Gru, Dru i minionki - najpierw, muszę to powiedzieć: w trailerach Dru miał zupełnie inny głos i siedząc w sali kinowej za dzieciaka naprawdę mnie ta zmiana zdziwiła, zwłaszcza że już wtedy była ona dla mnie zmianą na gorsze. W większości podzielam opinię z filmu. Fabuła skacze po wątkach, a zdecydowana większość nie jest jakoś fajnie domknięta. Wątek szukania jednorożca był dla mnie tak durny i nie wiedziałem po co on jest. Znaczy Agnes o ile dobrze pamiętam od początku zaakceptowała kozę jako jednorożca, choć najwidoczniej się myliłem. Zwrócę też uwagę na wątek minionka Mela. W filmie jest on przedstawiony jako główny prowodyr odejścia minionków od Gru. Zdziwiło mnie też dlaczego nagle zaczęło mu Gru brakować i skąd miał takie durne retrospekcje jak gdyby Gru poświęcał mu większość uwagi. Chyba tylko po to aby miniony wróciły do Gru. Szczerze, fajniej by było jakby to reszta minionków zbuntowała się przeciw Melowi i uciekła bez niego. Podsumowując cały film, mało w nim fajnych scen, w zasadzie mogę je wyliczyć na palcach minionkowej łapki (scena z konkursu talentów, nawet jeśli ich śpiewanie jest irytujące to wtedy mi się podobało i jakieś tam sceny z Baltazarem, bardziej z początku filmu). Jest on turbo chaotyczny i niewarty obejrzenia.
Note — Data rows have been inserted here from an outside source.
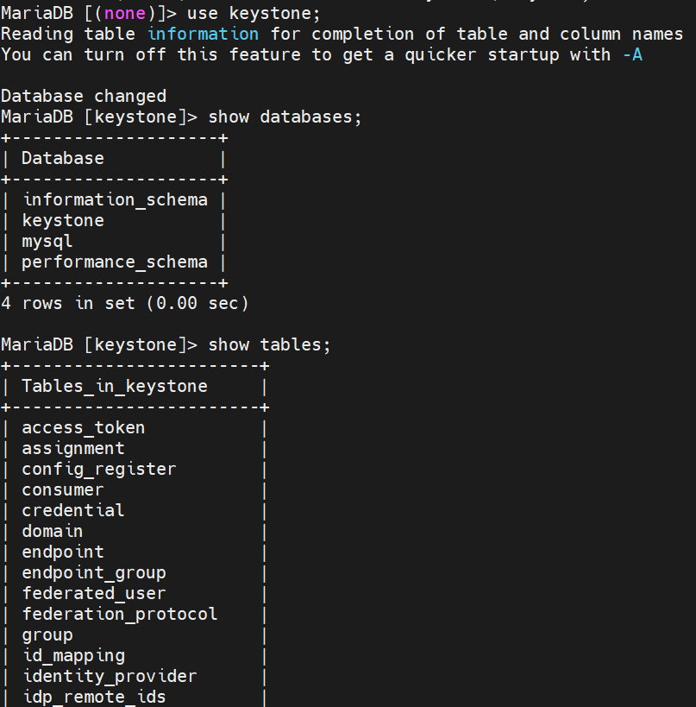The image size is (696, 707).
Task: Click the cyan '-A' option text
Action: click(x=632, y=54)
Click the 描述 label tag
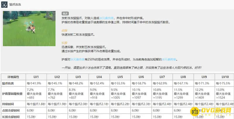The width and height of the screenshot is (234, 119). [65, 13]
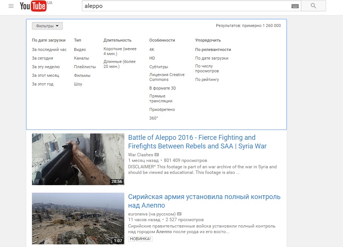Open Сирийская армия установила video title
Screen dimensions: 343x247
pos(204,201)
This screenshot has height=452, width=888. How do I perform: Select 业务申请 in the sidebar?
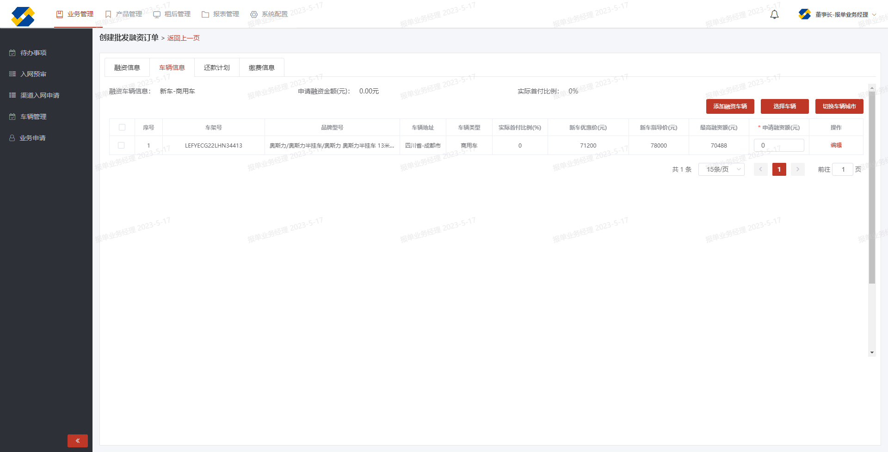(32, 138)
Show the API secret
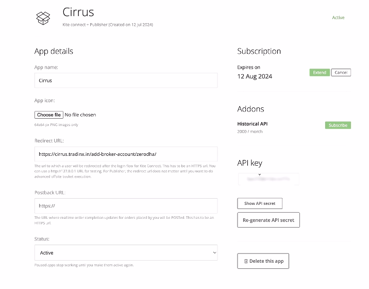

Wejście Gru - ponownie wątki strasznie szybko się rozdzielają, tym razem na 3 - Wątek Gru i tego dziada, wątek trójki z pierwszego filmu próbujących ocalić Gru i wątek Otto - tak niepotrzebny, że ma on jakąś swoją rolę tylko na początku i śmiesznie jeździ na rowerku. Stąd też jakoś mało czułem przywiązania do tych wątków. Problemy z linią czasową są tu mega oczywiste. Film gorszy niż pierwsze minionki moim zdaniem, choć może to kwestia wieku (pierwsze minionki oglądałem dość dawno temu)
Pod przykrywką - najgorszy film jaki jest we franczyzie. Tutaj skakanie między wątkami podnieśli do trzeciej potęgi, a ponadto żaden nie satysfakcjonuje swoim rozwiązaniem. Typy żartów są dosłownie najgorszego sortu - żarty z nieprzystosowanych społecznie ludzi próbujących robić społeczne rzeczy na siłę, żarty z małej wkurzającej postaci sprawiającej jednej ból bo tak i na dokładkę niskich lotów slapstick. Przez właśnie tego typu żarty pomijałem ten film. Tak, pomijałem go na tyle, że niewiele z tego pamiętam. Minionki znowu dzielą się na dwie grupy: tę z Gru i tę bez Gru. Jeden z minionków przy Gru utknął w automacie z przekąskami, siedział w nim do końca filmu i to cały żart. Ta cała niezidentyfikowana reszta dosłownie dostaje moce, haha żarty z nieumiejętnego wykorzystywania mocy (jakbyśmy tego wcześniej nie widzieli) i na koniec z jakiegoś powodu pomagają pokonać głównego złola. A właśnie. Maxime le Mal (w polskiej wersji le Łotr, już mogli zostawić oryginał) to złoczyńca absolutnie wyprany z czegokolwiek. Niby ma być zagrożeniem na tyle dużym, że Gru i rodzina muszą od niego uciec, ale poza tą jedną sceną w której dowiadujemy się że on uciekł, nie podsyca on tego poczucia zagrożenia, przez co po prostu na koniec jest takim "aaaaha, to teraz wygrywa, ale zaraz będzie skopany" a jego motywacja jest durna. Poza tym wątek szkoły dla złoli. Kiedy niby Gru do niej poszedł. Jego matka by mu pewnie nie pozwoliła bo i tak cały czas podcinała mu skrzydła. Poza tym byli absolwenci nie wiedzieli że Gru nie jest już zły? Niby jak? Jedyna rzecz jaka w tym filmie jest na poziomie, to ostatnia scena, w której bohaterowie śpiewają "Everybody Wants To Rule The World". Jest tak tylko i wyłącznie dlatego, że sama piosenka ma nostalgiczny vibe, więc oglądając tę scenę czułem się jakby to było wielkie pożegnanie z całą franczyzą minionków. Oczywiście potem od razu dochodzi się do wniosku że kasa musi się zgadzać.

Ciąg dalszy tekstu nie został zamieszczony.